We first examine the intrinsic performance of our 3D-CNN models. For this purpose, we present our results for the grid-based classification and compare them with a previous study. We here randomly select the classification points of the cubic data from the $256^{3}$ grid points, and number densities in the cubes are computed from the halos containing stellar particles. Fig. 5 tabulates the normalised confusion matrix and $F_{\rm 1}$ -scores in the case of classification into the four categories. The $F_{\rm 1}$ -score is equivalent to Dice coefficient in the case of binary classification, defined as

F_{\rm 1}\equiv\frac{N_{\rm tp}}{N_{\rm tp}+\frac{1}{2}\left(N_{\rm fp}+N_{\rm fn}\right)},

(2)

where $N_{\rm tp}$ , $N_{\rm fp}$ and $N_{\rm fn}$ are the numbers of true positive, false positive and false negative classification. In this study, we evaluate the performance of our models with the $F_{\rm 1}$ -scores. As shown in Fig. 5, the model can achieve relatively high accuracy for voids and knots with the $F_{\rm 1}=0.83$ and $0.84$ . On the other hand, classifying sheets and filaments are less accurate with the lower $F_{\rm 1}$ -scores of $0.63$ and $0.67$ . In the two classes, $20.2$ and $17.9$ per cent of the sheet voxels are erroneously classified as filaments and voids, and $23.4$ and $11.4$ per cent of the filament voxels are mistaken for knots and sheets. This difficulty in distinguishing sheets and filaments is probably because of their intermediate densities and complex spatial extension (see also Section 5.1). However, the macro-average of the $F_{\rm 1}$ -scores is $0.74$ ,⁶⁶6In all computations in this paper, the macro-averages of $F_{\rm 1}$ -scores are little different from the micro-averages. The macro-average is defined as the mean of $F_{\rm 1}$ computed in each class, whereas the micro-average is defined as $F_{\rm 1}$ computed with the means of $N_{\rm tp}$ , $N_{\rm fp}$ and $N_{\rm fn}$ among the classes. which means that our model is not useless although we need to be aware of the accuracy according to actual applications of this method.

For the above quaternary classification, Fig. 6 indicates the macro-averages of $F_{\rm 1}$ -scores and loss values as functions of learning epoch $N_{\rm epoch}$ . The $F_{\rm 1}$ -scores and loss values almost converge after the first few learning epochs. Since the $F_{\rm 1}$ -scores (loss values) of the validation data are only slightly lower (higher) than those of the training data at later epochs of $N_{\rm epoch}\gtrsim 15$ , the 3D-CNN classifier shows no sign of significant overfitting.

Fig. 7 shows the map of predicted labels on the same slice of Fig. 1. Unlike the distribution of the true labels, the boundary of the structures are blurred. This is probably because our cubic data have the side length of $10~{}{\rm Mpc}$ , and this length limits the spatial resolution of the prediction. As we mention in Section 3.1, however, decreasing the side length does not improve the accuracy of the prediction. Over-prediction of knot and filament regions are significant, and the knot regions are quite large in the prediction (see also Figs. 12 and 16 in Section 4.3).

Short problem: From the passage on 3D-CNN classification, list every structure category the model classifies, each paired with its reported F1-score.

Provided data:
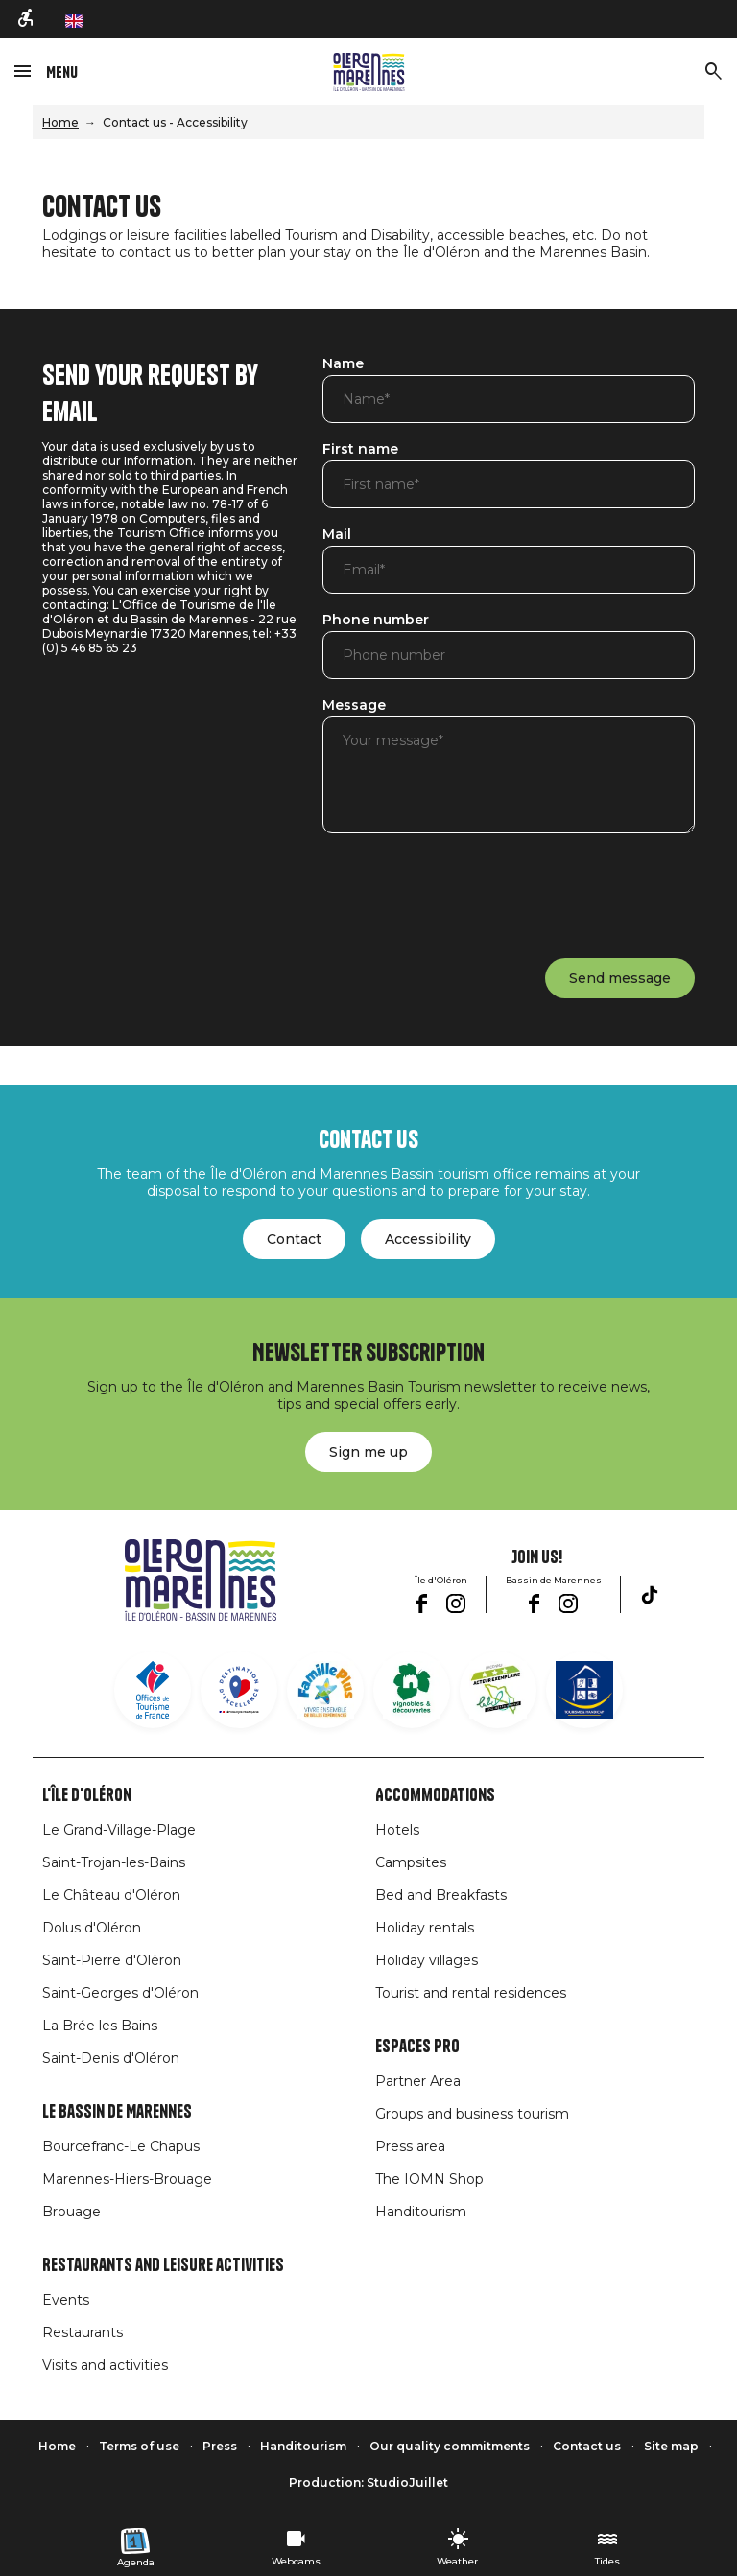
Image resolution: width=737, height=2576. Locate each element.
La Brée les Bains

Final result:
Voids: 0.83
Knots: 0.84
Sheets: 0.63
Filaments: 0.67